Exercise directions =>
Continue the commentary on the British torture-complicity inquiry, starting right after its last sentence.

Anyway, Cameron promised when he was Leader of the Opposition that he would call for an inquiry into the possible complicity of British agents in torture and, true to his word - not something one can always say in reference to promises made in opposition - he has delivered.

Tom Porteous, London director of Human Rights Watch, said: "The PM's announcement of an inquiry is an excellent first step towards re-establishing the UK's credentials as a rights-respecting nation."

And as Peter Oborne, writing in the Daily Mail, correctly points out, Cameron made his decision against the advice of the intelligence services who, not surprisingly, have been trying to persuade him and William Hague to drop the idea ever since they've been in power. "It is immeasurably to the Prime Minister's credit that he has stood firm," says Oborne.

So, excellent news, then. Or is it?

There's one big question mark and it hangs directly over the heads of the two men and one woman who make up Cameron's tribunal.

Sir Peter Gibson will lead the inquiry. Not only is he a little too close for comfort to the world of espionage, having been Commissioner of the Intelligence Services since 2006, he is also a retired judge. And, with all due respect, some of his fellow judges have let us down hopelessly in similar circumstances. Lord Hutton hardly painted himself with glory investigating the death of David Kelly, and as for Lord Saville, we now know that his Bloody Sunday inquiry was worse than useless.

Gibson will be flanked by Peter Riddell and Dame Janet Paraskeva.

Riddell is a perfectly respectable former political commentator for the Times, whose departure was announced last month in a wave of voluntary redundancies at the loss-making paper. It's nice to know he's found alternative employment so soon, but political commentators - the Mole should know - are rarely recognised for their forensic minds.

Record extracts =>
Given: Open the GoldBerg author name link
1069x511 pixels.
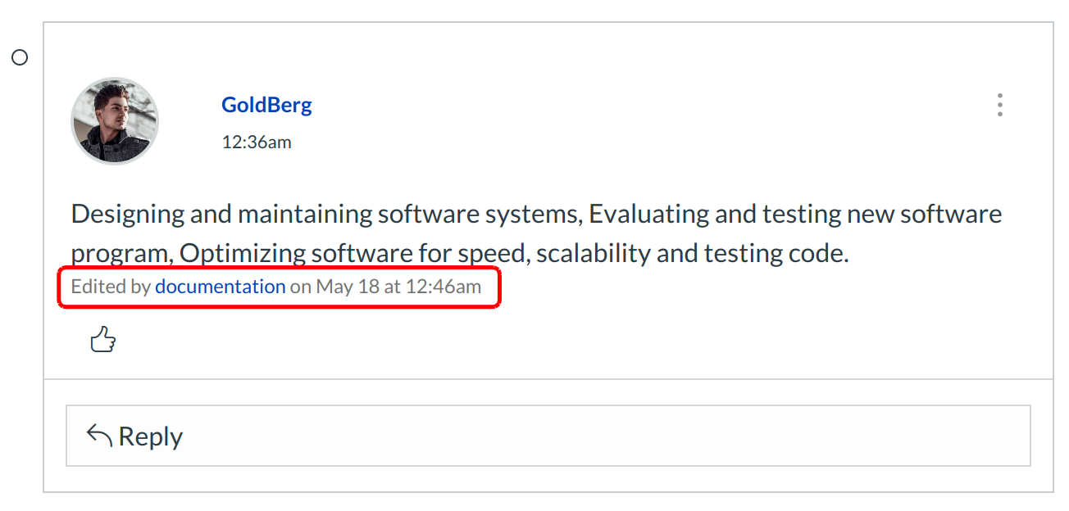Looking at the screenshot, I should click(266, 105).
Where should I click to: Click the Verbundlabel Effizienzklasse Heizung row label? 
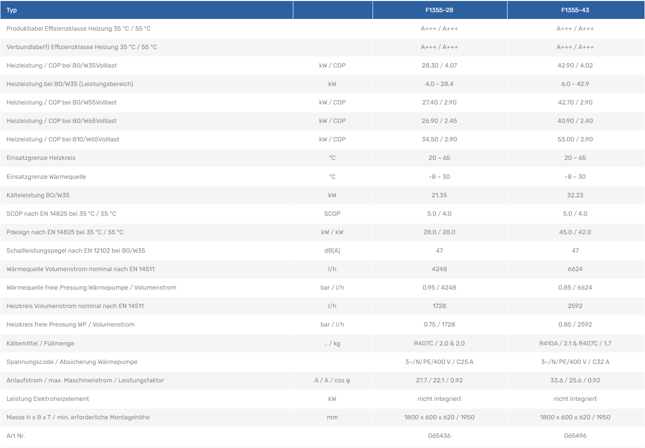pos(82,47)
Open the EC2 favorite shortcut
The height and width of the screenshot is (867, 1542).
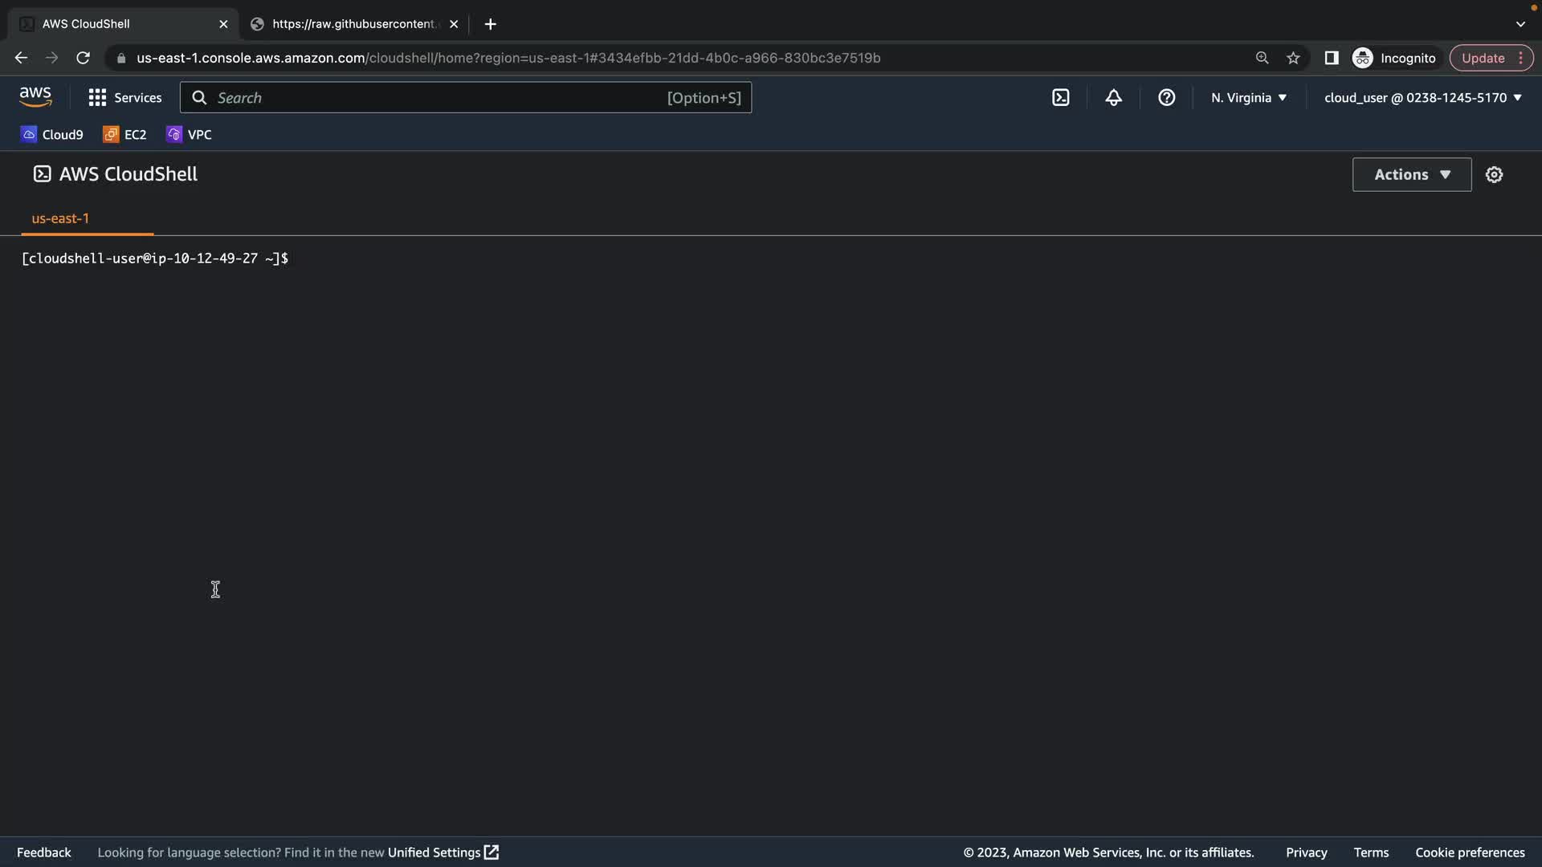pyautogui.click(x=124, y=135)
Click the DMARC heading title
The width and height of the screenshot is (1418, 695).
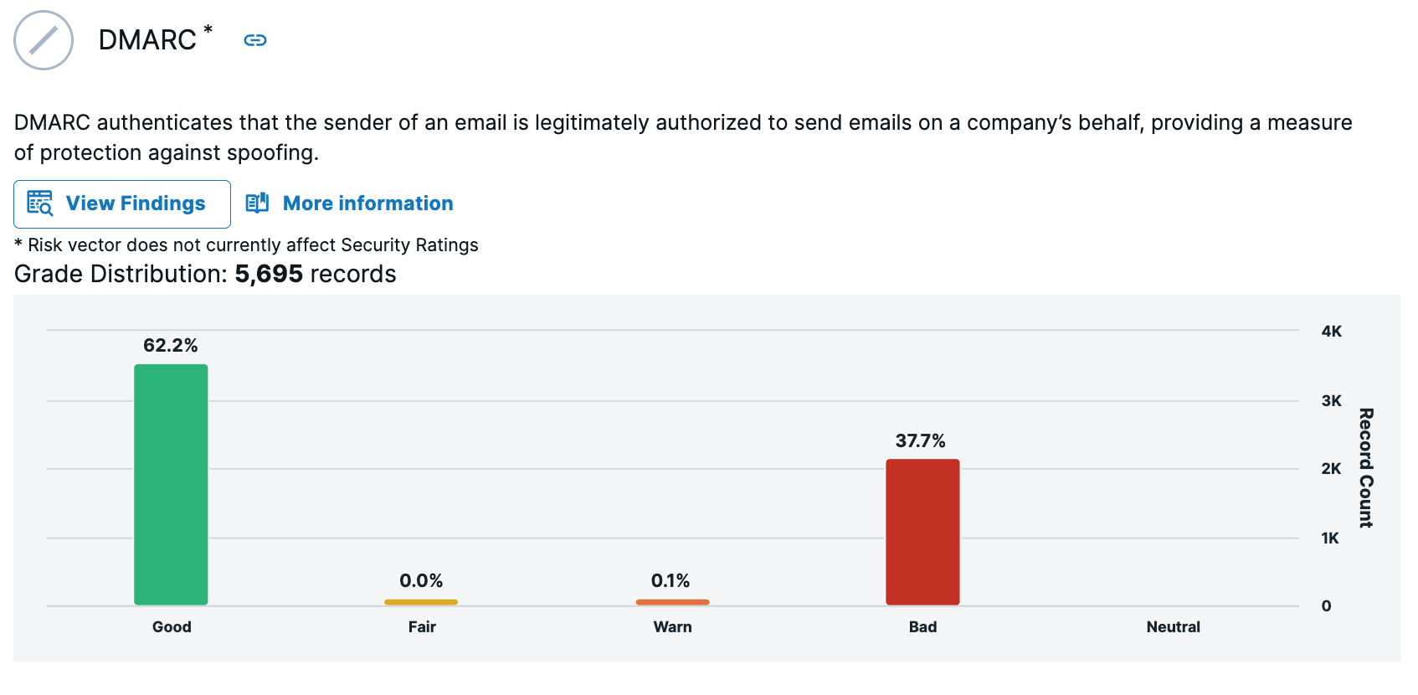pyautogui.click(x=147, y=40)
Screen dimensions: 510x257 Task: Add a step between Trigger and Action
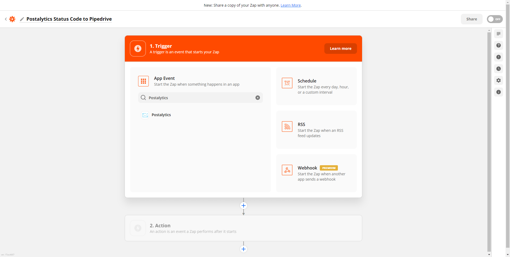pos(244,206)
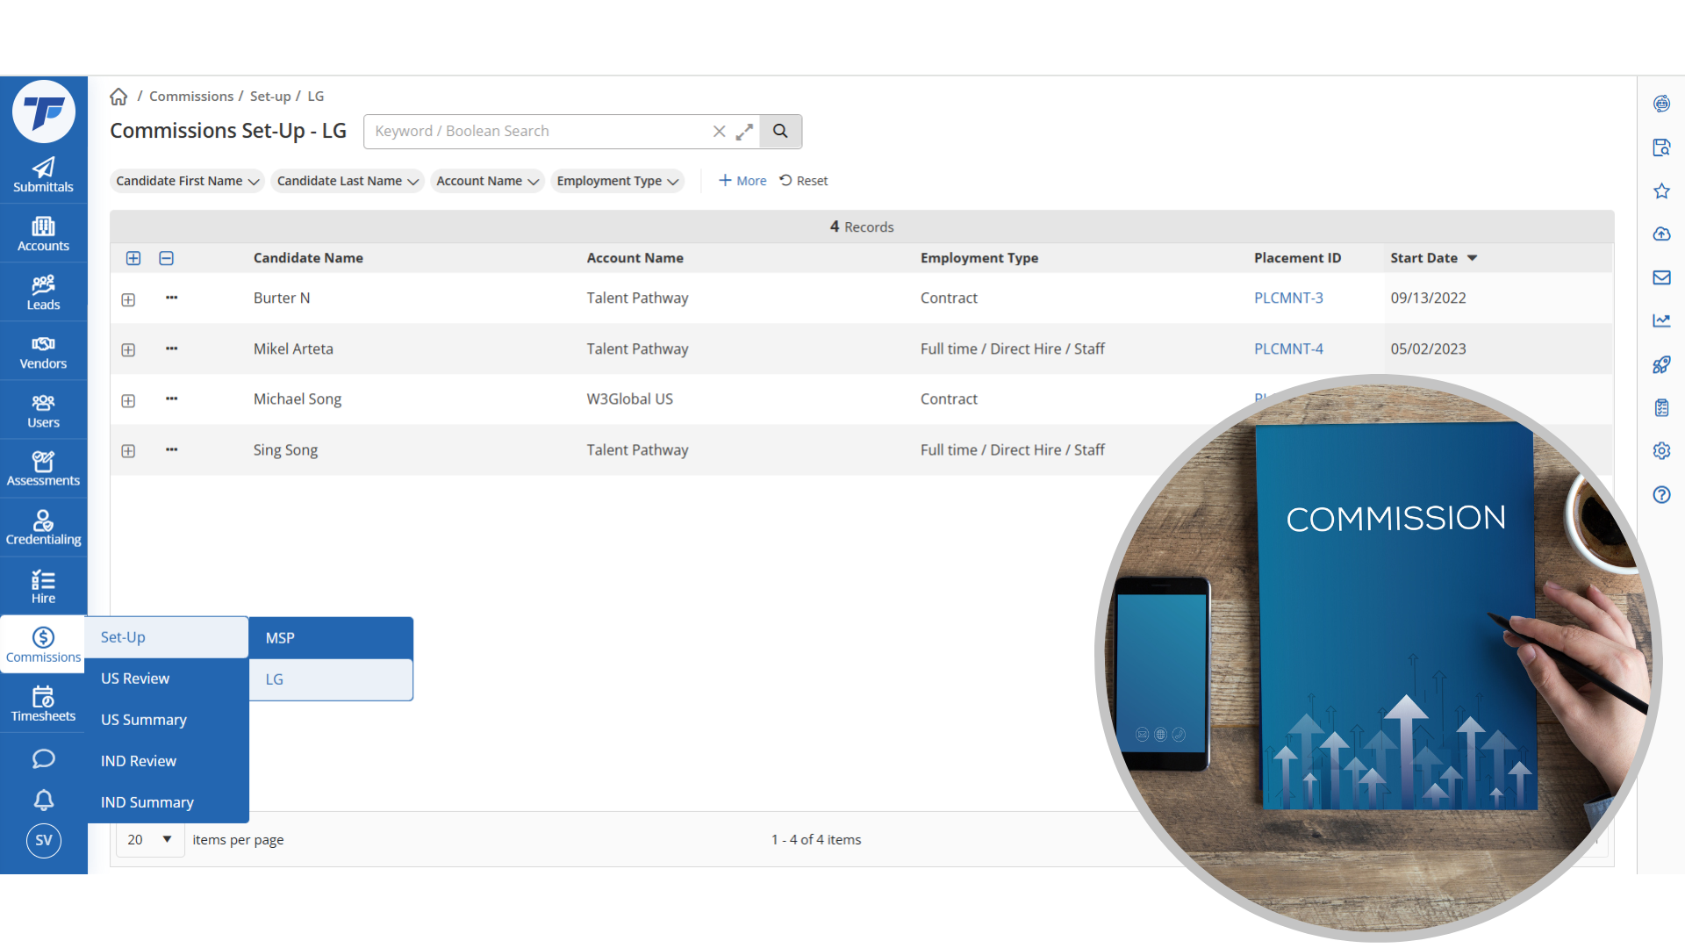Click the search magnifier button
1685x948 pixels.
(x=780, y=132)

Answer below =>
Paraskeva is a serial Quango frontwoman who, among other things, is responsible for handing out Lottery billions to Olympic causes. She's also connected with ChildLine, Ofsted and the British Youth Council. These are doubtless worthy causes, but do they qualify her for this inquiry?

In short, are they the trio to ask searching questions of Sir John Scarlett, for instance, former director of MI6 at a time when the worst abuses are alleged to have occurred - but who said categorically last year that "there is no complicity in torture" in the secret service. And what of the agents themselves? An inquiry without the toughest examination of working agents'
evidence would be pointless.

We already know that former Labour ministers will not be compelled to testify. But, assuming the policy of complicity goes to the top of the agencies and beyond, to their political masters, will our trio be able to name and shame the Labour ministers who authorised it?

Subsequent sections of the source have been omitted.